San Diego may spark an image of sandy, sunny beaches in your mind, but when the fog rolls in on winter nights, the salty air gets cold, forcing the city’s eclectic group of people to bundle up or take refuge indoors. To the great fortune of music lovers, the January fog of 2005 pushed the founding members of The Clock Work Army inside. And in the living room of a small, beach town house, something unexpectedly astonishing was born.
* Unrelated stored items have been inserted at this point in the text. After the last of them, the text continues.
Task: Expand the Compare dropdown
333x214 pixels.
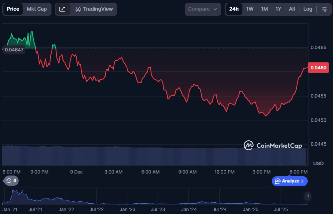Action: point(203,9)
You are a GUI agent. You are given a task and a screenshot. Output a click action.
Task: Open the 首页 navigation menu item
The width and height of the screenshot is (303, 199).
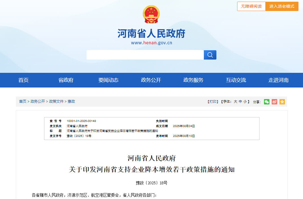(23, 80)
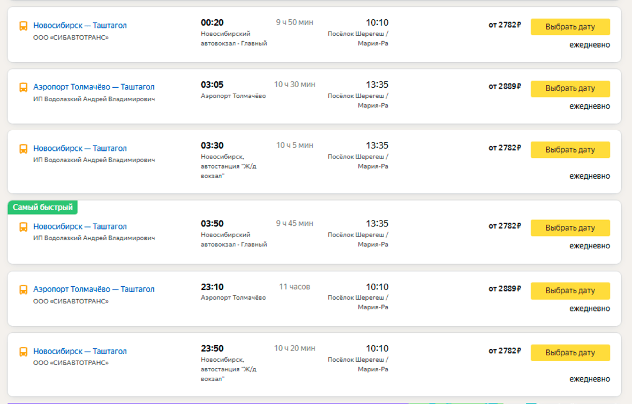Choose date for the 03:05 airport bus
Image resolution: width=632 pixels, height=404 pixels.
pos(570,89)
Emily Neveu (vocals, guitar, piano) and Dave “Petti” Pettijohn (bass) never intended to form a band when they first began playing together, nor did they intend to make music for the masses. They simply played what they wanted to hear, expressing themselves through music in the warmth of their makeshift studio. These late night recording sessions brought in a wide range of musicians, each of them adding their own element to the music. One such musician was Scott Wheeler (lead guitar), a new San Diegan whom had just moved into the city from Minnesota. Although Wheeler’s style leaned toward the weird and wonderful side of the folk genre, apparent in his own band Indian Moon, he added something special to the group. His musicianship was of the highest quality, a student of his own musical tastes, which was similar to Neveu and Petti. But more than anything, Wheeler added a feeling, some sort of emotion that complemented Neveu and Petti’s sound in exactly the right way. And on that perfect note, The Clock Work Army officially became a band.
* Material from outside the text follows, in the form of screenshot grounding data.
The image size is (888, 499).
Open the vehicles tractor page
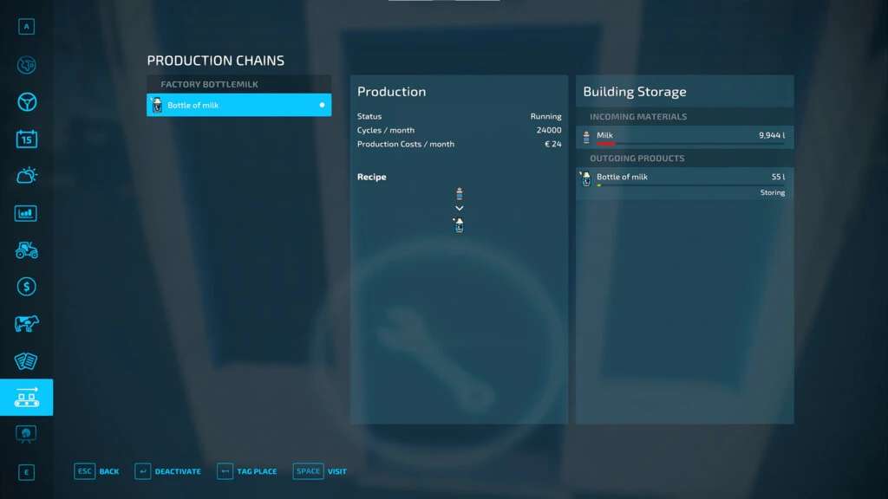pos(26,250)
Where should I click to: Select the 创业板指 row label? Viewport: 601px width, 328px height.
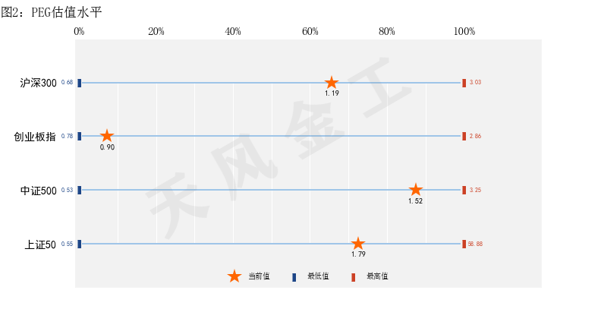coord(35,137)
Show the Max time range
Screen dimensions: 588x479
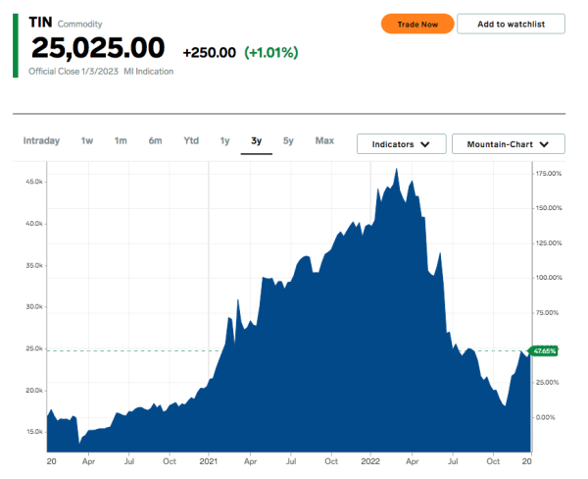point(324,141)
They continued to play and record their music, bringing in a drummer when they could find one or just relying on a synthetic beat, so long as they could play. In the midst of those improvised sessions, some rhythms would seamlessly match the melody. The band decided to add some structure, piecing together songs from the beautiful puzzle that was their music. At the end of that winter, with a few of these new tracks rehearsed, they performed for a large group of their friends in their makeshift studio. The condensation on the windows of that crowded living room blinded the rest of the world from something inspiring and captivating; so captivating that a small record label (Banter Records), of which the co-owners were in attendance, decided to sign the band, wiping away that condensation and introducing The Clock Work Army to the world.
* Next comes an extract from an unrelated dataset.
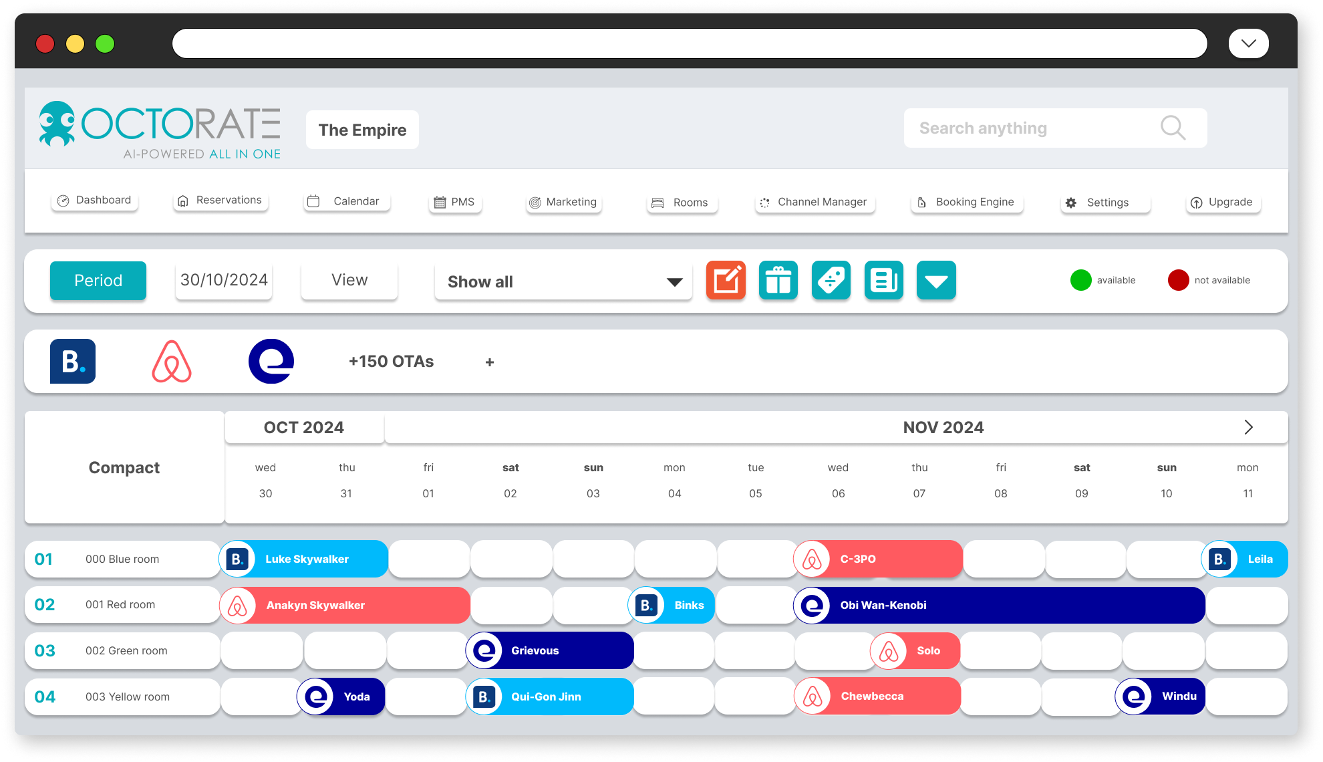Click the forward navigation chevron
This screenshot has width=1323, height=762.
coord(1248,427)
One year later, the band and label’s first issue, A Catalyst for Change EP, was released. The EP crosses a wide range of genres, from dance-punk to indie rock to shoegazing, leaving the listener at loss for words when attempting to define their sound. However, this is something the band prides itself on, a sound that can appease the musical palettes of a variety of listeners. They define their sound as undefined because they constantly progress as musicians and create music that is a direct reflection of their own abilities and emotions at the time of composition. Regardless of this undefinable sound, it is safe to define Neveu’s voice as beautiful and one that could fit just as seamlessly in a jazz band as it does in this indie band. Petti’s bass lines are steady and driving, providing the groundwork for Wheeler and Neveu’s mind-blowing melodies. Together, these three musicians create a sound, atmosphere, and energy for those who adore beautiful and powerful music.
The future looks bright for The Clock Work Army, like the end of winter and the transition to spring. Their highly anticipated full-length is currently being produced by Pall Jenkins (Black Heart Procession, Three Mile Pilot) and is due out in March, 2007.